Restate word for word every line from the top of the data below down through the line that holds "Screen dimensions: 750x575".

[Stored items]
###

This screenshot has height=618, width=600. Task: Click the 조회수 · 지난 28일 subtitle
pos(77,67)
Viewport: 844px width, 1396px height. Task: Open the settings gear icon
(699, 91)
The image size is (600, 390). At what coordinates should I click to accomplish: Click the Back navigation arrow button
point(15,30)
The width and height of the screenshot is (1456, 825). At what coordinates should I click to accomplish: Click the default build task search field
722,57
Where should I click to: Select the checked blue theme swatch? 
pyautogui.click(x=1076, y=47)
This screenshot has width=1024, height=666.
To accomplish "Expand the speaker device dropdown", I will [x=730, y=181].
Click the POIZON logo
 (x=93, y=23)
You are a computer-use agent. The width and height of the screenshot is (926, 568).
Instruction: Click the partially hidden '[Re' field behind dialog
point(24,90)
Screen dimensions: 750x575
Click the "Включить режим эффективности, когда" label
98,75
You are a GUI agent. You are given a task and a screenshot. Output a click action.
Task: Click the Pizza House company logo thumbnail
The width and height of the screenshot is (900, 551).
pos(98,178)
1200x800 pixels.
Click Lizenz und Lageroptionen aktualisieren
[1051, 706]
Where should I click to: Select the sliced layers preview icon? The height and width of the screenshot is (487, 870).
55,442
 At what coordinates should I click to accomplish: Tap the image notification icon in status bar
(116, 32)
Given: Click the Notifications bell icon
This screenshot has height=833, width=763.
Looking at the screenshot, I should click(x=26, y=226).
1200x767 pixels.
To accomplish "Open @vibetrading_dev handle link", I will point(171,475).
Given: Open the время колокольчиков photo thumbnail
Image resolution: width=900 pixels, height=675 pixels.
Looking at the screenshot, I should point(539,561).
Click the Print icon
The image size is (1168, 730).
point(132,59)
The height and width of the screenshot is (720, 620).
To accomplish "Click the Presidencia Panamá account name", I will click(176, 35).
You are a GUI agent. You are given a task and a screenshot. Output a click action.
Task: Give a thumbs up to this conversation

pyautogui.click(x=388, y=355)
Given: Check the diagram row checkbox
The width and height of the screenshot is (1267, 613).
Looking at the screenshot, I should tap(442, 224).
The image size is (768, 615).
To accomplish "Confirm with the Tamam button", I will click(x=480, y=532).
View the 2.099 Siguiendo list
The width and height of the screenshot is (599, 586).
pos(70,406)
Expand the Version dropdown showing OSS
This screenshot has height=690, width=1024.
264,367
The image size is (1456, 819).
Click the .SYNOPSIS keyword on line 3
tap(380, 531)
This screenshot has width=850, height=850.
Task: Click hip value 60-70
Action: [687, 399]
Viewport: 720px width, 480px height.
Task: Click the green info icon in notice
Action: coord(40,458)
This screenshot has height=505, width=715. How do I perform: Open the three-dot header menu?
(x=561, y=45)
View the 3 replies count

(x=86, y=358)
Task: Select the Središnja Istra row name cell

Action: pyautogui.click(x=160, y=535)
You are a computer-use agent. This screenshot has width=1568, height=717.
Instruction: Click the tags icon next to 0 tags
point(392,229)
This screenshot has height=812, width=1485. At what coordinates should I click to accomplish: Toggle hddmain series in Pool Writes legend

###

* **PROBLEM SOLUTION**:
This screenshot has height=618, width=600. Task: Click the 조회수 · 지난 28일 subtitle
pos(77,67)
Viewport: 844px width, 1396px height. Task: Open the settings gear icon
(699, 91)
The image size is (600, 390). At what coordinates should I click to accomplish: Click the Back navigation arrow button
point(15,30)
The width and height of the screenshot is (1456, 825). At what coordinates should I click to accomplish: Click the default build task search field
722,57
Where should I click to: Select the checked blue theme swatch? 
pyautogui.click(x=1076, y=47)
This screenshot has width=1024, height=666.
To accomplish "Expand the speaker device dropdown", I will [x=730, y=181].
Click the POIZON logo
 (x=93, y=23)
You are a computer-use agent. The width and height of the screenshot is (926, 568).
Instruction: Click the partially hidden '[Re' field behind dialog
point(24,90)
Screen dimensions: 750x575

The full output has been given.